• _WHAT TO DO_
Each record in the material below must be written out again exactly.
--- EXTRACTED MATERIAL Enclosed Below ---
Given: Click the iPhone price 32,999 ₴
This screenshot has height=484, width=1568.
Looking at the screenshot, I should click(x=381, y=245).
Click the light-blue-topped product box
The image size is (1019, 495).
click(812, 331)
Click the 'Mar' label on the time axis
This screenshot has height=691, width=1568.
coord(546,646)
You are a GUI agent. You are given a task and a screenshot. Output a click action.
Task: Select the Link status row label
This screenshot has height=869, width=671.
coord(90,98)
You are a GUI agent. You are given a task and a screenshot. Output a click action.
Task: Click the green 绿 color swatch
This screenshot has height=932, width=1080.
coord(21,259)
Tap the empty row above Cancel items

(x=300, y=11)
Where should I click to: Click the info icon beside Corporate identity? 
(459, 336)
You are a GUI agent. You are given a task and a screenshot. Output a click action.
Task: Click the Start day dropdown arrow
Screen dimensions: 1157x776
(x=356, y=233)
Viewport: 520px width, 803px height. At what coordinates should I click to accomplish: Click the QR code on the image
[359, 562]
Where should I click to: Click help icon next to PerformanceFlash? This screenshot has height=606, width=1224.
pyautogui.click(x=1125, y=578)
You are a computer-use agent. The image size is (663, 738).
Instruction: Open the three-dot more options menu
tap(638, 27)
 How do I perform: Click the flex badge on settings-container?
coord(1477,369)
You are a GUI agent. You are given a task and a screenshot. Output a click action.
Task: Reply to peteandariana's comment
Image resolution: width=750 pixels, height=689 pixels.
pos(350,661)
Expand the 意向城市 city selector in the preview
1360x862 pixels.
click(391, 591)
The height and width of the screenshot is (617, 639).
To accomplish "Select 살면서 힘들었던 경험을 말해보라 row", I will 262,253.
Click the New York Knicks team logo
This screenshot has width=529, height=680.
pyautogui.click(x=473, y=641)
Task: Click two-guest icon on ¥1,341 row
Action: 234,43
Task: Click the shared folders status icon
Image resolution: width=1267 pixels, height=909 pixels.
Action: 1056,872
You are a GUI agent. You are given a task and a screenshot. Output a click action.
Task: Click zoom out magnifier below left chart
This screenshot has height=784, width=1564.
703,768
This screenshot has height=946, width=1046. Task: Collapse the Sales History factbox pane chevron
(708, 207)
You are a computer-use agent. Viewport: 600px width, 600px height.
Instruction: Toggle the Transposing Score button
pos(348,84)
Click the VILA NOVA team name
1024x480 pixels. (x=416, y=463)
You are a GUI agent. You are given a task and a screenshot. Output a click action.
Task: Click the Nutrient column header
--- End of Enclosed EXTRACTED MATERIAL ---
• _RESULT BELOW_
Given: Click the iPhone price 32,999 ₴
This screenshot has height=484, width=1568.
Looking at the screenshot, I should click(x=381, y=245).
Click the light-blue-topped product box
The image size is (1019, 495).
click(812, 331)
Click the 'Mar' label on the time axis
This screenshot has height=691, width=1568.
coord(546,646)
You are a GUI agent. You are given a task and a screenshot. Output a click action.
Task: Select the Link status row label
This screenshot has height=869, width=671.
coord(90,98)
You are a GUI agent. You are given a task and a screenshot. Output a click action.
Task: Click the green 绿 color swatch
This screenshot has height=932, width=1080.
coord(21,259)
Tap the empty row above Cancel items

(x=300, y=11)
Where should I click to: Click the info icon beside Corporate identity? 
(459, 336)
You are a GUI agent. You are given a task and a screenshot. Output a click action.
Task: Click the Start day dropdown arrow
Screen dimensions: 1157x776
(x=356, y=233)
Viewport: 520px width, 803px height. At what coordinates should I click to accomplish: Click the QR code on the image
[359, 562]
Where should I click to: Click help icon next to PerformanceFlash? This screenshot has height=606, width=1224.
pyautogui.click(x=1125, y=578)
You are a computer-use agent. The image size is (663, 738).
Instruction: Open the three-dot more options menu
tap(638, 27)
 How do I perform: Click the flex badge on settings-container?
coord(1477,369)
You are a GUI agent. You are given a task and a screenshot. Output a click action.
Task: Reply to peteandariana's comment
Image resolution: width=750 pixels, height=689 pixels.
pos(350,661)
Expand the 意向城市 city selector in the preview
1360x862 pixels.
click(391, 591)
The height and width of the screenshot is (617, 639).
To accomplish "Select 살면서 힘들었던 경험을 말해보라 row", I will 262,253.
Click the New York Knicks team logo
This screenshot has width=529, height=680.
pyautogui.click(x=473, y=641)
Task: Click two-guest icon on ¥1,341 row
Action: 234,43
Task: Click the shared folders status icon
Image resolution: width=1267 pixels, height=909 pixels.
Action: 1056,872
You are a GUI agent. You are given a task and a screenshot. Output a click action.
Task: Click zoom out magnifier below left chart
This screenshot has height=784, width=1564.
703,768
This screenshot has height=946, width=1046. Task: Collapse the Sales History factbox pane chevron
(708, 207)
You are a computer-use agent. Viewport: 600px width, 600px height.
Instruction: Toggle the Transposing Score button
pos(348,84)
Click the VILA NOVA team name
1024x480 pixels. (x=416, y=463)
You are a GUI agent. You are given a task and a screenshot. Output a click action.
Task: Click the Nutrient column header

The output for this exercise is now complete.